Em países da CPLP, as cartas com ciências são usadas para comunicar descobertas em uma ampla variedade de campos, incluindo biologia, química, física, geologia, medicina, matemática e muito mais. Essas cartas são usadas para compartilhar novas pesquisas, para solicitar informações e ajuda, para discutir novas teorias e para trabalhar em colaboração em projetos de pesquisa, valorizando as vozes e as experiências de jovens cultivando um sentimento de que a ciência pode ser para elas se assim o desejarem.
Em Cabo Verde, a iniciativa Cartas com Ciência tem duas turmas com 50 estudantes a participarem em programas duradouros. Em Portugal, são cinco turmas com 85 estudantes, no Brasil são três turmas com 101 estudantes, na Guiné-Bissau, há uma turma com 15 estudantes, em São Tomé e Príncipe, são quatro turmas com 91 estudantes, em Angola há uma turma com 48 estudantes, em Moçambique, existem duas turmas com 51 estudantes e em Timor-Leste, existe também uma turma com 21 estudantes.
“Vivemos num mundo cada vez mais tecnológico e dependente da ciência, e é importante que as pessoas tenham acesso a informações científicas de qualidade para tomarem decisões informadas em suas vidas pessoais e profissionais. Além disso, a ciência também pode ser fonte de inspiração e de respostas para muitas das questões que enfrentamos como sociedade e Mulheres”
Mariana Alves
A cabo-verdiana Denise Azevedo Camacho, doutoranda na Fundação Champalimaud, é cientista voluntária do projeto Cartas com Ciência e falou sobre a falta de visibilidade, representatividade e de oportunidades das mulheres nas plataformas das ciências. A cientista acrescenta ainda que, segundo pesquisas, temos mais mulheres no início da vida académica, com uma percentagem de 54% contra os 46% de homens. No entanto, depois da licenciatura este número, que aparentemente coloca as mulheres numa situação de vantagem, baixa muito por falta de valorização e de oportunidades que são dadas maioritariamente aos homens.
“Porém há cada vez mais mulheres na Ciência, mas (ainda), são poucas as que escalam na hierarquia. Os números globais até são animadores. No entanto, Portugal contava, não só com 52% de mulheres cientistas e engenheiras, em 2020, como era mesmo uma referência entre os Estados-membros da União Europeia (UE), ao lado da Lituânia e da Dinamarca, e bem distante dos 30% verificados na Finlândia e dos 31% apurados na Hungria, segundo dados do Eurostat.”, explica a Denise Camacho.

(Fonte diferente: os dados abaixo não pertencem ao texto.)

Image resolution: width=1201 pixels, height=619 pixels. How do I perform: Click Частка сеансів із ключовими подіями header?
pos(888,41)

Denise Camacho lembra ainda que no mundo das ciências existem sexismo, estereótipos e racismo. No seu caso, sofre discriminação duplamente; não só por ser mulher, mas também por ser negra. Por todas estas nuances e factos, o trabalho da iniciativa Cartas com Ciência, apresenta-se como uma experiência gratificante para esta cientista.
“A minha experiência enquanto cientista no projeto Cartas com Ciência com uma menina do meu país, Cabo-Verde, foi fantástica, porque eu consegui ver-me no lugar dela, percebendo que ela tinha as mesmas dúvidas que eu tinha. A sorte dela é que ela conseguiu ter contato com as ciências ainda no ensino secundário. Então, para mim, é muito gratificante ajudar estas meninas a seguir uma carreira científica caso seja uma coisa que elas queiram levar em frente.”, conta Denise Camacho.

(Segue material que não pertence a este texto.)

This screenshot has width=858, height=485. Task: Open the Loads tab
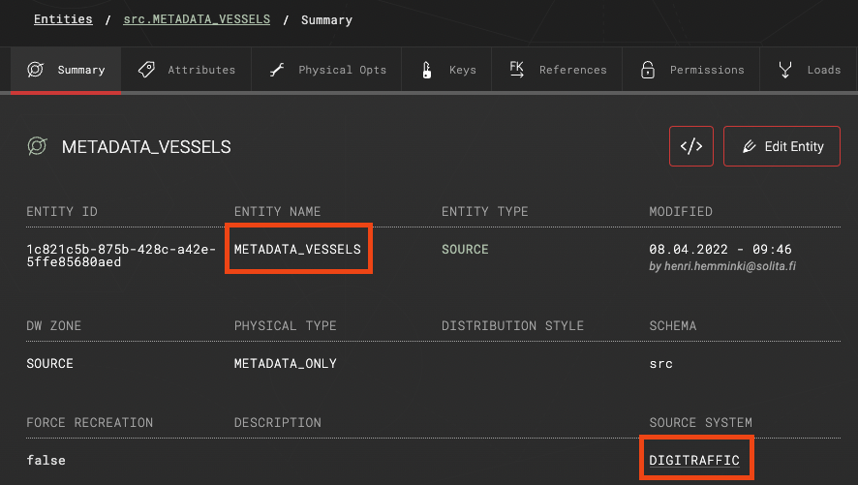(809, 70)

Segundo Mariana Alves, um dos principais desafios é conseguir simplificar conceitos científicos complexos de forma a que possam ser compreendidos pelo público. “Também procuramos ser cuidadosos em relação à veracidade das informações que estamos a divulgar, para evitar a disseminação de informações erradas ou mal interpretadas, e no que toca às mulheres ainda temos muito por fazer”, esclarece.
As Cartas com Ciência apresentam-se enquanto uma forma eficaz de compartilhar informações, colaborar em projetos de pesquisa e inspirar a próxima geração de cientistas, ao promover o avanço da ciência e da educação em todo o mundo.